[Start of Attachment]

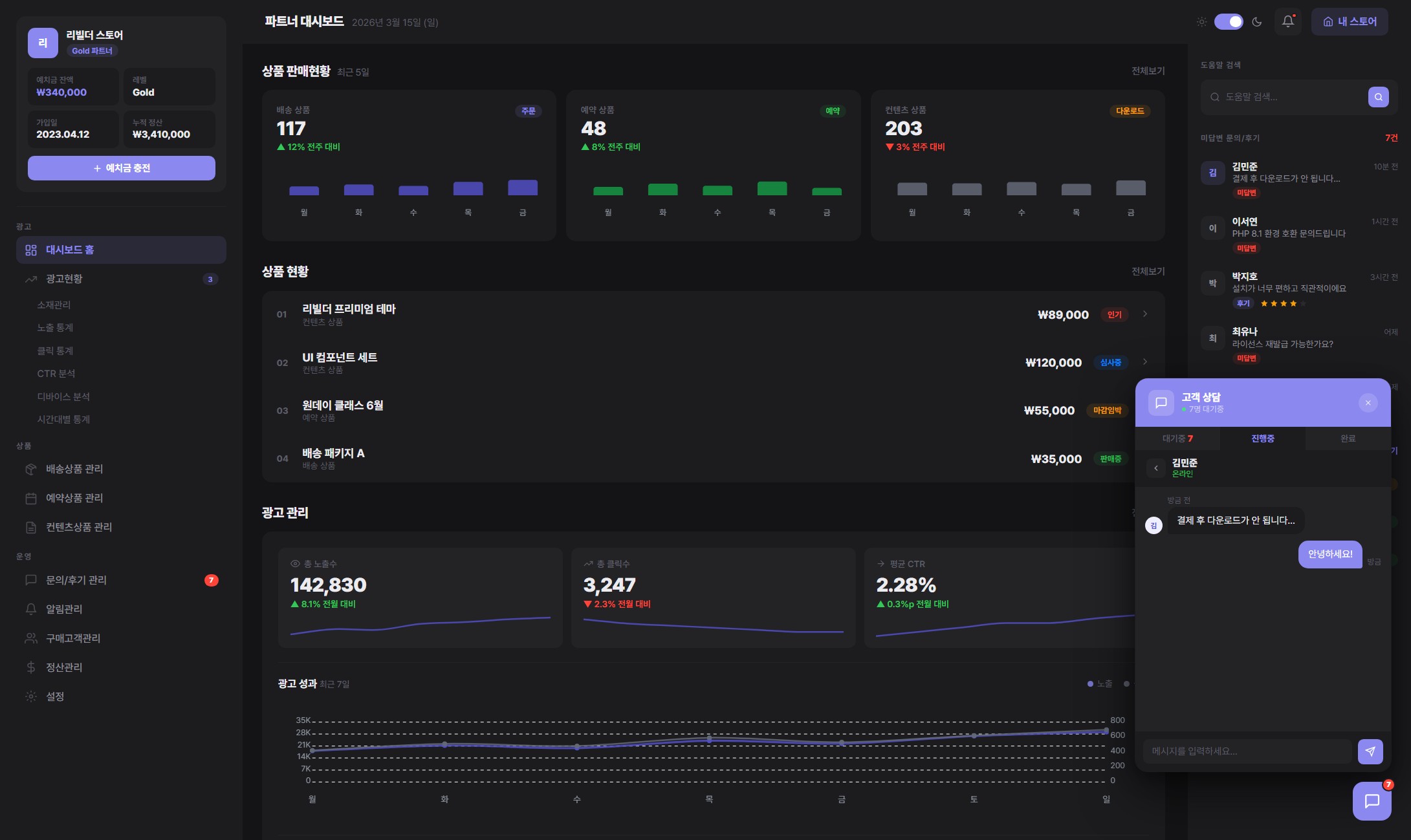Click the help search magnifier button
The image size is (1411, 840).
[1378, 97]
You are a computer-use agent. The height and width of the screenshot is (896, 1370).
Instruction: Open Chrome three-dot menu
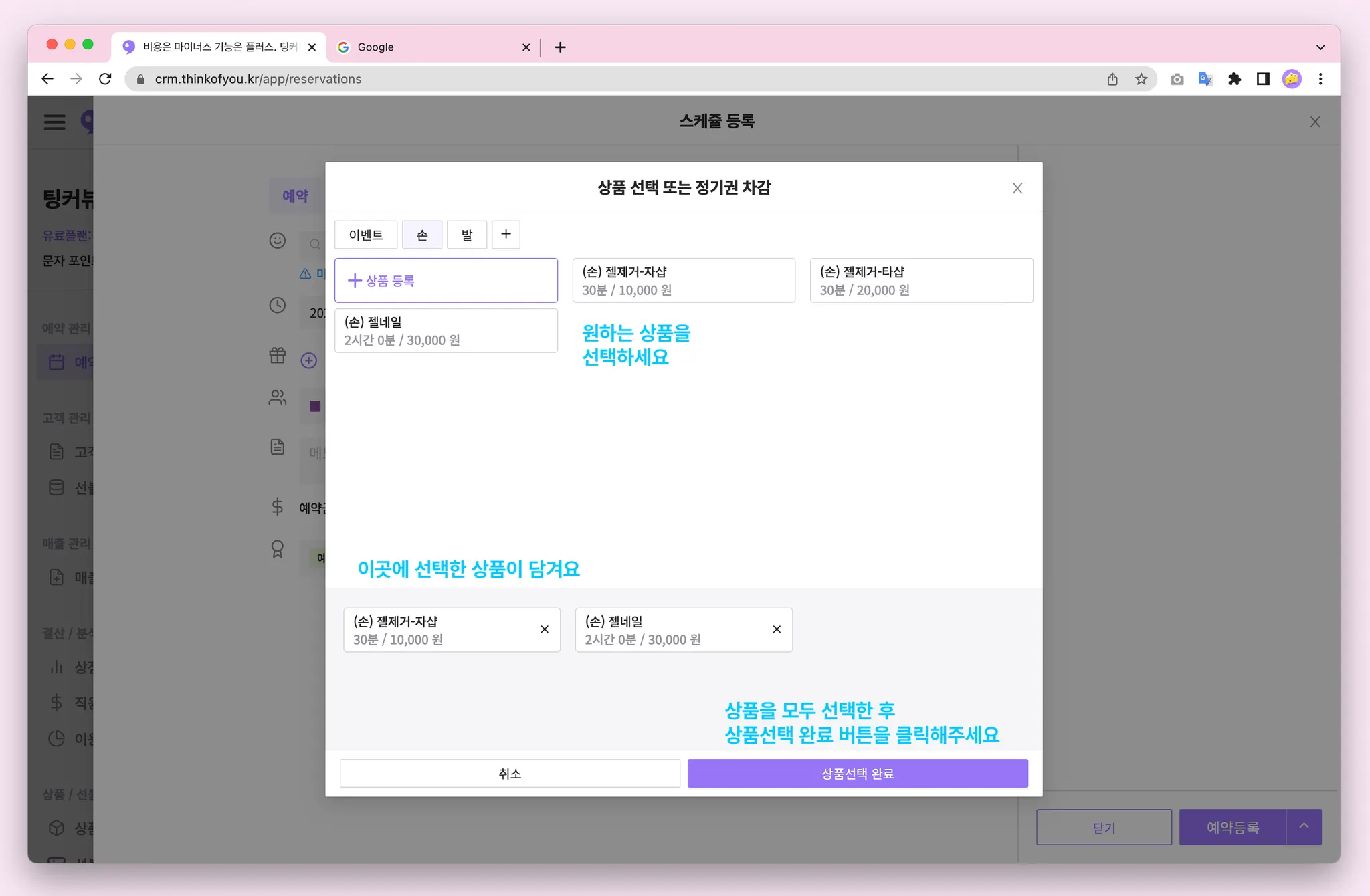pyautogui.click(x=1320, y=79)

[End of Attachment]

Work request:
Restate word for word the lines running from the one with "You are a computer-use" to the end of the entries; pictures are to be left out.

Exercise answer:
You are a computer-use agent. The height and width of the screenshot is (896, 1370).
Instruction: Open Chrome three-dot menu
pyautogui.click(x=1320, y=79)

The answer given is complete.